While a significant majority of patients with SMI surveyed used precautionary measures to protect against COVID-19, far fewer (<30%) used medical services or laboratory testing. While reasons for this are unclear based on our data, the findings are consistent with other reports of pandemic-associated exacerbation of medical healthcare disparities affecting the mentally ill6,15,16 and might account for the high rate of COVID-19 infection in our sample (10%). Other studies assessing the effect of the COVID-19 pandemic on individuals with a pre-existing mental illness consistently report symptom exacerbation, including higher scores of anxiety, depression, stress, and insomnia on rating scales,6,19–22 which is consistent with our findings. Possible contributing factors to this worsening of symptoms may be fear or concerns regarding contracting COVID-19, social isolation related to lockdown restrictions in place at the time of the survey, lack of access or reduction in access to healthcare services, or difficulty obtaining or adhering to psychiatric medications.6,32

 The findings that a majority of patients were knowledgeable about the common symptoms and transmission of COVID-19, used precautionary measures, and understood risk mitigation using protective measures were encouraging and are consistent with two other studies of PPE use in patients with SMI conducted during the COVID-19 pandemic, which found that patients with SMI did not differ from healthy controls in the use of preventive measures.33 

Limitations. The significance of these findings is limited by the cross-sectional design and lack of a control group for comparison. Other limitations include a small study sample derived by convenience sampling, thus lacking power and representability to draw extensive conclusions. Response bias might have been present, given that the survey was interviewer-administered and sensitive information was being collected. Lastly, due to differences in frequency of outpatient care and resources, our findings in clinical trial participants with SMI might not be generalizable to the majority of patients with SMI who do not participate in clinical trials.

Conclusion

Despite these limitations, our survey results provide additional evidence for robust coping abilities in patients with SMI during the COVID-19 pandemic, including knowledge of disease risk and use of precautionary measures to prevent infection; our findings also suggest that this patient population can safely participate in clinical trials and generally in the community, despite the health dangers posed by the pandemic.

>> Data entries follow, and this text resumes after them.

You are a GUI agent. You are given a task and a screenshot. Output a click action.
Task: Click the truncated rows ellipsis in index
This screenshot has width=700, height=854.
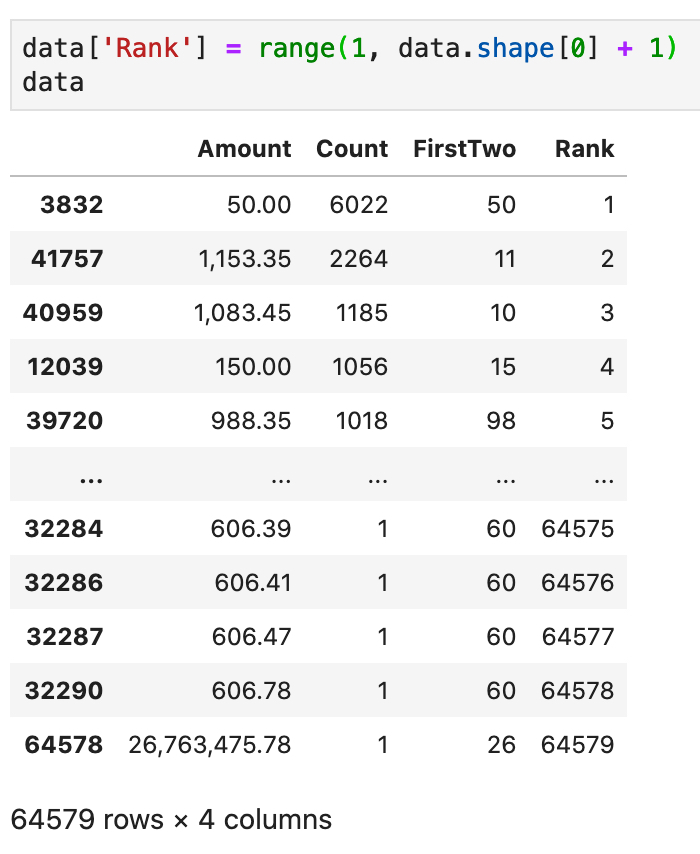click(91, 479)
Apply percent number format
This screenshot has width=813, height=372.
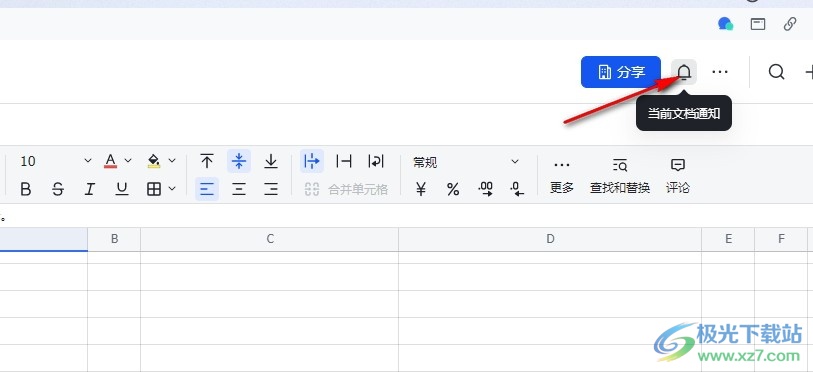tap(453, 189)
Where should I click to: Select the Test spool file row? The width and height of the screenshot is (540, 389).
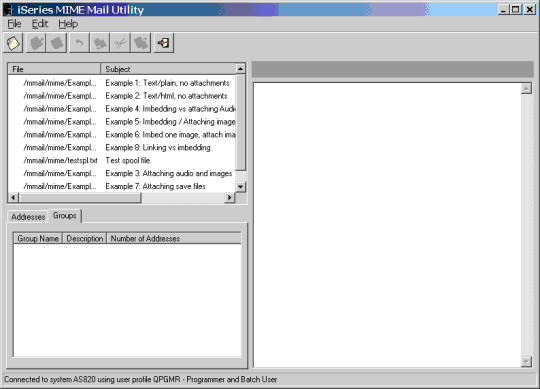122,160
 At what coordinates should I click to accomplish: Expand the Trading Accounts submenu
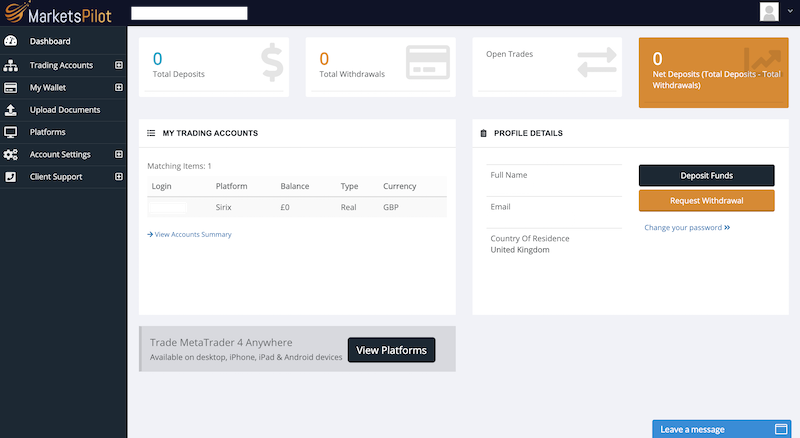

It is important to note that this survey was conducted during the first wave of the COVID-19 pandemic (i.e., June–September 2020), when testing for COVID-19 was relatively limited and vaccines were not publicly available. In addition to vaccination rollout, efforts have since been made for more widespread testing. Additional investigations that are longitudinal in approach, utilize appropriate control groups for comparison and valid ratings for measurement of symptoms and pandemic-related stress, and include data on laboratory testing and vaccination are warranted, as these might better distinguish between pandemic- and illness-related factors and therefore provide better therapeutic interventions to help medically and psychiatrically vulnerable patients with SMI cope during a pandemic.